▸ Written instruction A: According to the NV center summary, what do the tracked NV centers reveal about the role of native hydrogen?
▸ Written instruction B: Render this sentence from the NV center summary in Spanish: "It provides the first longitudinal tracking of single NV centers during annealing, revealing detailed kinetics and the role of native hydrogen in NV quenching."
▸ Written instruction C: Check each statement against the NV center summary and mark it yes or no, quoting the words that decide it: (i) The NV centers studied are in diamond and are tracked during high-temperature annealing. (ii) The arXiv entry carries the date 2019-07-07. (iii) The work claims to be the first longitudinal tracking of single NV centers during annealing.

▸ Text block:
# A window into NV center kinetics via repeated annealing and spatial   tracking of thousands of individual NV centers

**Authors:** Srivatsa Chakravarthi, Chris Moore, April Opsvig, Christian Pederson,, Emma Hunt, Andrew Ivanov, Ian Christen, Scott Dunham, Kai-Mei C Fu

arXiv: 1907.07793 · 2020-03-04

## TL;DR

This study tracks individual NV centers in diamond during high-temperature annealing to understand their formation, quenching, and orientation changes, revealing key kinetic parameters and defect behaviors relevant for quantum applications.

## Contribution

It provides the first longitudinal tracking of single NV centers during annealing, revealing detailed kinetics and the role of native hydrogen in NV quenching.

▸ Information supplied:
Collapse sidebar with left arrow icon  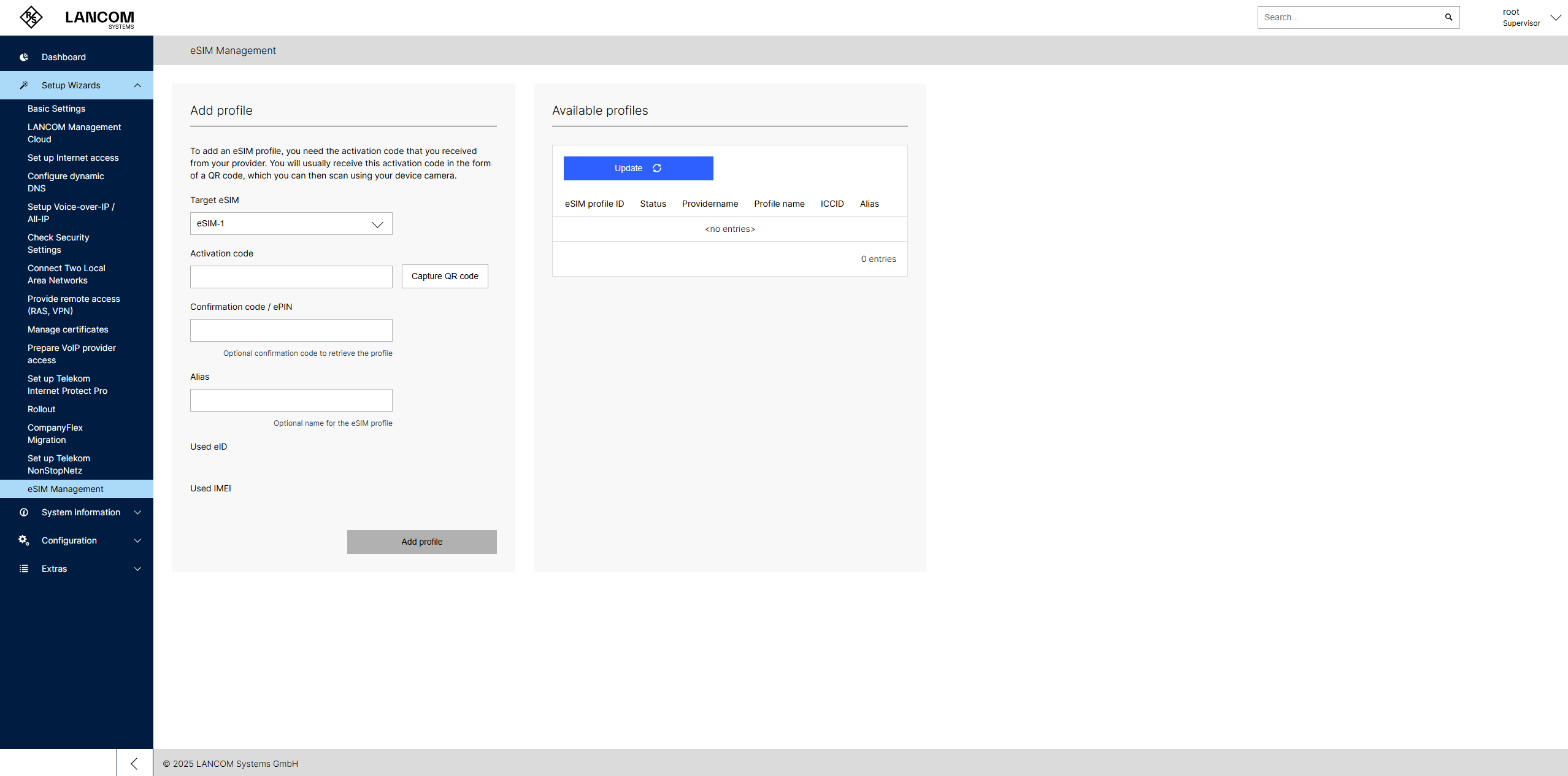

▸ Final answer A: Native hydrogen plays a role in NV quenching.

▸ Final answer B: Proporciona el primer seguimiento longitudinal de centros NV individuales durante el recocido, revelando una cinética detallada y el papel del hidrógeno nativo en la extinción de los NV.

▸ Final answer C:
(i) Yes: "This study tracks individual NV centers in diamond during high-temperature annealing"
(ii) No: "arXiv: 1907.07793 · 2020-03-04"
(iii) Yes: "It provides the first longitudinal tracking of single NV centers during annealing"